* _What is required_: Print, in exact form, the lines below from the one containing "Where should I click to: Click the VCS" through the one containing "Task: Click the 继续 (continue) flight button", and omit all others.

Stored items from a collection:
□ □ □ □ □ □ □
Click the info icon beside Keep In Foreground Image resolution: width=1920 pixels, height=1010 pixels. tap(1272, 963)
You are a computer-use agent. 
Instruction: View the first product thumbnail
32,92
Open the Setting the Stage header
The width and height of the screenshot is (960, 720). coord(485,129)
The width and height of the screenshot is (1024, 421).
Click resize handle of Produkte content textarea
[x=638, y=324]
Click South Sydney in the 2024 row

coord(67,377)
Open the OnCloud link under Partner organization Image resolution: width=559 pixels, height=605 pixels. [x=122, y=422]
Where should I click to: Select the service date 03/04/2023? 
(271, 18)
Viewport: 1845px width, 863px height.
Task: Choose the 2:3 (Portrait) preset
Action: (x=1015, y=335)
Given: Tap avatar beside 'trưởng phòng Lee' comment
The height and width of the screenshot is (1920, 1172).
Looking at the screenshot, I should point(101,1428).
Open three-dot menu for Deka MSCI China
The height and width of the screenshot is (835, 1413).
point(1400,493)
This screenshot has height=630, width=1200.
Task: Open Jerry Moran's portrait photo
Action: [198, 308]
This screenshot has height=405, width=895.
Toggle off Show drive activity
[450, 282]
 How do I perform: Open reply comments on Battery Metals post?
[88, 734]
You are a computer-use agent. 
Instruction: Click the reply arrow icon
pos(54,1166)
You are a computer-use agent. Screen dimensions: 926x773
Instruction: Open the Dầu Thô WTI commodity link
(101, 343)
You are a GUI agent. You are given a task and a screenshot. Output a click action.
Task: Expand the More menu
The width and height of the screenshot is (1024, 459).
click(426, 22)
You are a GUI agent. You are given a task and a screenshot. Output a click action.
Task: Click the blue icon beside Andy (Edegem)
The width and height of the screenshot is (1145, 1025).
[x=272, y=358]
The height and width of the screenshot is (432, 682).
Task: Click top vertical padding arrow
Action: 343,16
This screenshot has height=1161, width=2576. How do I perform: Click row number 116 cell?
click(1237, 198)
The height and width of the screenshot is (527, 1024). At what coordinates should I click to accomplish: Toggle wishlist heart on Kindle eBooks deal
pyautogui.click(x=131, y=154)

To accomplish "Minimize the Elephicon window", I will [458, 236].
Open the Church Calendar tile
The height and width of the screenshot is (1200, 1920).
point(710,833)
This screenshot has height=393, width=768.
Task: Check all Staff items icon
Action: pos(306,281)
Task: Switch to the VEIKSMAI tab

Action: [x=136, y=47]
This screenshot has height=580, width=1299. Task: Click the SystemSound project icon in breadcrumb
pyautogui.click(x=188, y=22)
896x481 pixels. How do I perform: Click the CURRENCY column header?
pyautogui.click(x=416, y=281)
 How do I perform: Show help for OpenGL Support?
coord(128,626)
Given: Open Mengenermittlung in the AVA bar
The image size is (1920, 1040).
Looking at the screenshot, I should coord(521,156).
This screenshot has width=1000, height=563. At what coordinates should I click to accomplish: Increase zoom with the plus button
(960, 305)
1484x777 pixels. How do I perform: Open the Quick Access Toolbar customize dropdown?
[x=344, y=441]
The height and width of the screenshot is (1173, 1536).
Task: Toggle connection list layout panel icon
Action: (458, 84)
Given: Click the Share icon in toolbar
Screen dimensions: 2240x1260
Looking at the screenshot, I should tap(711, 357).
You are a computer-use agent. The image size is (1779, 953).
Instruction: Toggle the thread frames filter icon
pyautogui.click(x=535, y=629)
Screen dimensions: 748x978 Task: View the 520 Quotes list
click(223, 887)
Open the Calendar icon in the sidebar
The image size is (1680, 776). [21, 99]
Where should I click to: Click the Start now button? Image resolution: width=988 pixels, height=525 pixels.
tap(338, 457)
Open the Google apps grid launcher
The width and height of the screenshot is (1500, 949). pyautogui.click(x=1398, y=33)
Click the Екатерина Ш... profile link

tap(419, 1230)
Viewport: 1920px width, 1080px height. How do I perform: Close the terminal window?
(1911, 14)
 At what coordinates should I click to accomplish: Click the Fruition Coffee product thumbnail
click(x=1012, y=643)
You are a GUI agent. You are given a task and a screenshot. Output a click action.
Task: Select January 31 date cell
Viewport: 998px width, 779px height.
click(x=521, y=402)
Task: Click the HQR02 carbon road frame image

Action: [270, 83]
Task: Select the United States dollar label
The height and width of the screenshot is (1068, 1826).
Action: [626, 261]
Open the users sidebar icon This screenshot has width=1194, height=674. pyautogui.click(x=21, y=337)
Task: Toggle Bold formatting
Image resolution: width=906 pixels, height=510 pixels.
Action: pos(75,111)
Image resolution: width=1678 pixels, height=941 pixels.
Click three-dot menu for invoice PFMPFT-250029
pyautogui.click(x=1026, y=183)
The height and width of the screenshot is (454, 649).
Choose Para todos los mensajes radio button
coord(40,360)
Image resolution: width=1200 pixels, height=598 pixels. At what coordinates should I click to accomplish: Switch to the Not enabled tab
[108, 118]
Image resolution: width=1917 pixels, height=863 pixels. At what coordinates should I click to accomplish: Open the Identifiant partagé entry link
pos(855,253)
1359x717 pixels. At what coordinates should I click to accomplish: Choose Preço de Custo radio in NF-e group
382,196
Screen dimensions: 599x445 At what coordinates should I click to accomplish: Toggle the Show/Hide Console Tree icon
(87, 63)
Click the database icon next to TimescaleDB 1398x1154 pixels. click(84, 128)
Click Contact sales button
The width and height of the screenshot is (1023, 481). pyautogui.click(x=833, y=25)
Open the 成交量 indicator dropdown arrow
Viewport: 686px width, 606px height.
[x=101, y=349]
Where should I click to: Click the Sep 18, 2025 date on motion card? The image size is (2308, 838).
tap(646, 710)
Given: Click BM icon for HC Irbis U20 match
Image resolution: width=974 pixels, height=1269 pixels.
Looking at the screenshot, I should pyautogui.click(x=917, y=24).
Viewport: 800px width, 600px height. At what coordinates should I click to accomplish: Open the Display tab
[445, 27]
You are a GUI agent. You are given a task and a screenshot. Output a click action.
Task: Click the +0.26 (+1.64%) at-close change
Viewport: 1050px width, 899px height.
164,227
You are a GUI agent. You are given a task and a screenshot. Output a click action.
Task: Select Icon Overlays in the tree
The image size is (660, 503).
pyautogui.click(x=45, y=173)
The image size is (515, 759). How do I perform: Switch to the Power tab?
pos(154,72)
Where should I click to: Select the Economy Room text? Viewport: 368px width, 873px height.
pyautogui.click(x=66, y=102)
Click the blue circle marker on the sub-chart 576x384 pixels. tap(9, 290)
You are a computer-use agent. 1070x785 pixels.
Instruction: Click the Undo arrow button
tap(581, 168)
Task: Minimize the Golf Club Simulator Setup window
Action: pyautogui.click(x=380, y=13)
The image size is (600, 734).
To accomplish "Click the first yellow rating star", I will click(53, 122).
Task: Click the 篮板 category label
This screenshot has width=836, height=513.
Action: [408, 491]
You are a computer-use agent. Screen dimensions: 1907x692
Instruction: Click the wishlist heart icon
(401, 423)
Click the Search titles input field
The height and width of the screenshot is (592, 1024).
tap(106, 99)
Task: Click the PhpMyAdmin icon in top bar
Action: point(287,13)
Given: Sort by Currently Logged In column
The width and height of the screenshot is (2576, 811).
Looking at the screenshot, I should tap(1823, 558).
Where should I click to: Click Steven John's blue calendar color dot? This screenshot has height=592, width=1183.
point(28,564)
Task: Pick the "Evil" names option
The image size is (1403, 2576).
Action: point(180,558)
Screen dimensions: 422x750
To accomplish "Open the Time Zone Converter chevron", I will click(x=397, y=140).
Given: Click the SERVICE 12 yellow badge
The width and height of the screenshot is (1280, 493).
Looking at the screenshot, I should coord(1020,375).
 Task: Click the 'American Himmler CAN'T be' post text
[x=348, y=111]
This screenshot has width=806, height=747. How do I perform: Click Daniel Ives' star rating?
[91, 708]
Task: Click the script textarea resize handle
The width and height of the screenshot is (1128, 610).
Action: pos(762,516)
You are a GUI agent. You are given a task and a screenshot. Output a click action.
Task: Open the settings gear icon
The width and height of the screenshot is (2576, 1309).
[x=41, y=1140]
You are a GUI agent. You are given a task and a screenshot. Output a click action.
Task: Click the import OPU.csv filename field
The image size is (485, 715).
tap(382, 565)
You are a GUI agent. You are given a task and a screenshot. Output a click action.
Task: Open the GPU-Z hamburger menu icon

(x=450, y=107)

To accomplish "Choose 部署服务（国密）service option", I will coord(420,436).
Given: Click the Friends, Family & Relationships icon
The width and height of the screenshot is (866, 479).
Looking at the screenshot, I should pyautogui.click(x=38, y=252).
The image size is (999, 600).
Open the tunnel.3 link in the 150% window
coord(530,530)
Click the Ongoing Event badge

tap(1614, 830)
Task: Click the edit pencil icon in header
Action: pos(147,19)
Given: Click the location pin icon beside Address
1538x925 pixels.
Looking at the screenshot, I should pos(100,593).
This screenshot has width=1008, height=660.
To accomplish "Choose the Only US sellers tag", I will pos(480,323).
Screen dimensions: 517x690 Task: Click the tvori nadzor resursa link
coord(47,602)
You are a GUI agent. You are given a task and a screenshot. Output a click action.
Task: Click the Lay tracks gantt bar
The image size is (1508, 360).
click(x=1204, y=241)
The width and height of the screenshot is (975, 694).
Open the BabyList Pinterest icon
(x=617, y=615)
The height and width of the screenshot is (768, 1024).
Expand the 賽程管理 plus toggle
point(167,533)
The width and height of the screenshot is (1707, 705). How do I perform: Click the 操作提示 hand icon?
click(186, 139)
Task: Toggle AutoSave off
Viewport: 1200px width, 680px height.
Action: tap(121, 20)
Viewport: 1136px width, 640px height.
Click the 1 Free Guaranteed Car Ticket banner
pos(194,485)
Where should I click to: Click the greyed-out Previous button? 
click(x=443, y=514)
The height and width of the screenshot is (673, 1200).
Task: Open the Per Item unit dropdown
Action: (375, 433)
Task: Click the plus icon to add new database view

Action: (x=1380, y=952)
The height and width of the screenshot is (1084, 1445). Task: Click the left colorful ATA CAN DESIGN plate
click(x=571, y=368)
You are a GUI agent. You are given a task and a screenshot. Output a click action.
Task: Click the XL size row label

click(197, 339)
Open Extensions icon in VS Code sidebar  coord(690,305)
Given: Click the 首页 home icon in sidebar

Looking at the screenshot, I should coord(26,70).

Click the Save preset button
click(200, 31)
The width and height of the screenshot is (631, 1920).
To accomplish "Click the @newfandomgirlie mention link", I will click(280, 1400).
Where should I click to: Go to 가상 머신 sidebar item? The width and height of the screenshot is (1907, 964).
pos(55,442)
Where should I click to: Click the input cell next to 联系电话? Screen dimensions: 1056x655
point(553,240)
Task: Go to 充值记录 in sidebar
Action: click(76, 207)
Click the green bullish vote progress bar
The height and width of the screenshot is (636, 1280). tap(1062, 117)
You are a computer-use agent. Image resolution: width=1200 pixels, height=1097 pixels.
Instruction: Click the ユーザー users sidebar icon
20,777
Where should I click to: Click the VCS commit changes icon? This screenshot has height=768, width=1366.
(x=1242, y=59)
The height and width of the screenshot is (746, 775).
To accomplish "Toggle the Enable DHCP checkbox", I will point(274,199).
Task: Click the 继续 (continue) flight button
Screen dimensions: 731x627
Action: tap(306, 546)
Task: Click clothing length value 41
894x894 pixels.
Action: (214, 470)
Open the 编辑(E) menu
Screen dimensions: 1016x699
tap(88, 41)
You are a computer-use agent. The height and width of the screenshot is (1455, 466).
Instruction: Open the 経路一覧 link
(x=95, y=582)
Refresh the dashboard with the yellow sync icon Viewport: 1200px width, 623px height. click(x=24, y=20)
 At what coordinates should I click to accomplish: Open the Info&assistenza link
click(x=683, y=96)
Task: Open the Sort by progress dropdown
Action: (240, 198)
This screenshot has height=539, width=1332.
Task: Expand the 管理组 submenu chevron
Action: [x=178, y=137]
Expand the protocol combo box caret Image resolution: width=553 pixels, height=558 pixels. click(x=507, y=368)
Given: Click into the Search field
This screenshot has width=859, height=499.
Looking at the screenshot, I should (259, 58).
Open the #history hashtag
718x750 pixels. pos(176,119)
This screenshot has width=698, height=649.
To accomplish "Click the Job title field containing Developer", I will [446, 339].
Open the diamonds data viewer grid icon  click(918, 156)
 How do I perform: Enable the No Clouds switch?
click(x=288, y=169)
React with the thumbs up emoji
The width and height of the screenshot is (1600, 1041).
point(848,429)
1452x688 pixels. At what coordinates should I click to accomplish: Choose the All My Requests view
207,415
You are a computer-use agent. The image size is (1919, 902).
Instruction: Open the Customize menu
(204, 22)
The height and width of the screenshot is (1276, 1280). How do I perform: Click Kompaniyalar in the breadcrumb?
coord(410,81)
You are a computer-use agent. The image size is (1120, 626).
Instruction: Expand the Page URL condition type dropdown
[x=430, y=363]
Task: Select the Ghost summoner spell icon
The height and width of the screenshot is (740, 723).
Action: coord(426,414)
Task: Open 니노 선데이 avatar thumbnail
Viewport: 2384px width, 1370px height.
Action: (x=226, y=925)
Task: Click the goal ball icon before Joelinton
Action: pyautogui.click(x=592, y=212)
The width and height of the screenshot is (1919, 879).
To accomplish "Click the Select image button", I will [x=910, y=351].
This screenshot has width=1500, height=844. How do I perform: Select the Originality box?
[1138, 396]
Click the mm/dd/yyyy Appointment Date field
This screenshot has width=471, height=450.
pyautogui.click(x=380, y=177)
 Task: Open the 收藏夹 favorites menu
□ □ □ □ □ □ □
* _Solution for this task_:
Where should I click to: Click the VCS commit changes icon? This screenshot has height=768, width=1366.
(x=1242, y=59)
The height and width of the screenshot is (746, 775).
To accomplish "Toggle the Enable DHCP checkbox", I will point(274,199).
Task: Click the 继续 (continue) flight button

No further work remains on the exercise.